Em média, os pacientes ficam de sete a dez dias na ECMO. Neste tempo, a atividade do pulmão é resguardada, para evitar que o órgão acabe lesionando.
“A máquina ajuda bastante, porque estes pacientes precisam de parâmetros altos de respiração, com oxigenação adequada, e às vezes a intubação não é suficiente. A ECMO evita a fibrose do pulmão, faz com que ele relaxe e descanse, enquanto ela faz o trabalho”, detalhou Jarbas da Silva Motta Junior.
Em um ano de pandemia, 11 pacientes precisaram do procedimento no hospital de Curitiba. Antes, a média de procedimentos realizados era de um a dois pacientes por ano.
“Destes pacientes todos que usaram a máquina, conseguimos reduzir em 50% a mortalidade. Isso é muito importante, mas é justamente como um recurso extremo, porque se não fizéssemos nada, estas pessoas morreriam”, considerou o médico.
De acordo com a Organização para Suporte Vital Extracorpóreo (Elso), que é quem regulamenta o uso e as diretrizes para a ECMO no mundo, antes da pandemia, a demanda pelo procedimento era prioritariamente para problemas cardíacos.
“A pandemia fez com que o número de pacientes submetidos à ECMO no país chegasse a cerca de 800. Pelas nossas estimativas, 85% das pessoas tinham problemas no pulmão provocados pela Covid-19”, disse o cirurgião cardíaco e diretor da Elso de Campinas, Gustavo Calado.
No caso de Robert Gessner Junior, a ECMO foi sugerida pelos médicos como última tentativa, para evitar a morte.
“Fui internado no dia 21 de dezembro, intubado no dia 23 e depois fiquei 7 dias na máquina e acabei tendo hemorragia, então precisaram me tirar com emergência e demorei mais de um dia para ter reação.

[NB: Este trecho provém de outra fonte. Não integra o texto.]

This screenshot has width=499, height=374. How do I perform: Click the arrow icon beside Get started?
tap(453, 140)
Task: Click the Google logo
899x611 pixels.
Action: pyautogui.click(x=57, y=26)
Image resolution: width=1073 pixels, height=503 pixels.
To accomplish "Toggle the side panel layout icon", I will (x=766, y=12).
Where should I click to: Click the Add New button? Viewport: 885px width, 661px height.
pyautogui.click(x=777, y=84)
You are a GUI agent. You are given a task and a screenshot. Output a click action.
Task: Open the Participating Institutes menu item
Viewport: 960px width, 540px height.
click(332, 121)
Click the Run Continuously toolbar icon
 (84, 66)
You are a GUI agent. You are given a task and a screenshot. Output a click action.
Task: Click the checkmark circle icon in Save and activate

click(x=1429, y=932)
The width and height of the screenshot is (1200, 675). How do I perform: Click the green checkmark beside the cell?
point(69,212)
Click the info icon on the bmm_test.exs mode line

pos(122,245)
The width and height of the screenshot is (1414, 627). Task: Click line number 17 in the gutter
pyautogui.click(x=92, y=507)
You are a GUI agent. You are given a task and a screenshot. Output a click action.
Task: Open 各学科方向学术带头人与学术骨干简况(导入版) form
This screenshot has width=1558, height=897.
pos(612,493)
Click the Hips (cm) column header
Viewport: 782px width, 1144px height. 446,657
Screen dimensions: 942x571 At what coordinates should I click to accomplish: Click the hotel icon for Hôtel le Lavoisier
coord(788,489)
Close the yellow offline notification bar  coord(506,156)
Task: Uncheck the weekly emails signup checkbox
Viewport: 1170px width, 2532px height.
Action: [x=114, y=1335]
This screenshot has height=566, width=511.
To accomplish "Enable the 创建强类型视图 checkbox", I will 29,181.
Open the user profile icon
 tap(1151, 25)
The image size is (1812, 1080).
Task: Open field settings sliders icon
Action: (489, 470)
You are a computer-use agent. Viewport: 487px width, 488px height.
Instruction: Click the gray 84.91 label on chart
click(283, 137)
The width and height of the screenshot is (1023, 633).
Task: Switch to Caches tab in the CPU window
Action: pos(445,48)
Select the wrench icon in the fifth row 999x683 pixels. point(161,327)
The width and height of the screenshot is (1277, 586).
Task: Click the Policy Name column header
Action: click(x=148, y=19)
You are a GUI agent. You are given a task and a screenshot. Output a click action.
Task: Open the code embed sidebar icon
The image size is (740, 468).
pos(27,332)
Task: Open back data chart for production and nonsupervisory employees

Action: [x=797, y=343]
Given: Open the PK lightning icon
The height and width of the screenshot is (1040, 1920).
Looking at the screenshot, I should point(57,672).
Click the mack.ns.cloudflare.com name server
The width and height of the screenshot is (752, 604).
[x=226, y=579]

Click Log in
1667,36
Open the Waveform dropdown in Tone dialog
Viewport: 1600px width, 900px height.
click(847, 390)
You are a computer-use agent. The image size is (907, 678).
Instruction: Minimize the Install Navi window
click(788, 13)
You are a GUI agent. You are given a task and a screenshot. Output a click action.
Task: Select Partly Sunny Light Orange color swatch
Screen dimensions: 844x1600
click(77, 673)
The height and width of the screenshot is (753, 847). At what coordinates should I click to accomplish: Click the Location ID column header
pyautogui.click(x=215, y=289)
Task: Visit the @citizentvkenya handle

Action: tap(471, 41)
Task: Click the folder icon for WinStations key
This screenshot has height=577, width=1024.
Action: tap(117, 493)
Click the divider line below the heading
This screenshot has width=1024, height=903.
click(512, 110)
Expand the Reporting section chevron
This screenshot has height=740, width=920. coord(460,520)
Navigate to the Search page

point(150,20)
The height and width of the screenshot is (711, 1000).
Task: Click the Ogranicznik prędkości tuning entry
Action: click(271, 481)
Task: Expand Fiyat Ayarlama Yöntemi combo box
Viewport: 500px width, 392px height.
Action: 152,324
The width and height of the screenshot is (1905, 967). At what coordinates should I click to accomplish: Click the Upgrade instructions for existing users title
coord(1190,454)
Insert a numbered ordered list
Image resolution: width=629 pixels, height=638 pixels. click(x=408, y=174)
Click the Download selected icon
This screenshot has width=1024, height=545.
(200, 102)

Depois disso, comecei a melhorar. Acordei no dia 8 de janeiro”.
Com o professor de química, ficaram as duas cicatrizes deixadas pelo equipamento, uma no pescoço e outra na perna.
“Ainda assim, qualquer cicatriz não é nada ao saber que eu estou vivo graças à todo o esforço que foi feito pelos profissionais com o auxílio da ECMO”, disse.
Robert disse que, quando olha para trás, percebe que a ficha ainda não caiu.
“Por mais que eu leia, descubra um pouco mais sobre a ECMO e que de fato é o último recurso para que os pacientes sobrevivam, fico muito feliz de poder estar aqui, vivo. Das cicatrizes não reclamo nada".
Em casa desde o dia 26 de janeiro, o professor de química precisa fazer fisioterapia e tem se esforçado para voltar a ter a vida de antes. Mesmo assim, deixa o alerta.
"Tenho dificuldade motora por causa da doença, minha mão esquerda não funciona, não sei se voltarei 100%, mas não reclamo, porque estou vivo e estou bem. Quero me recuperar para voltar a dar aula, que é o que eu mais amo. Mesmo assim levo comigo a missão de pedir que as pessoas se cuidem e acreditem no vírus”.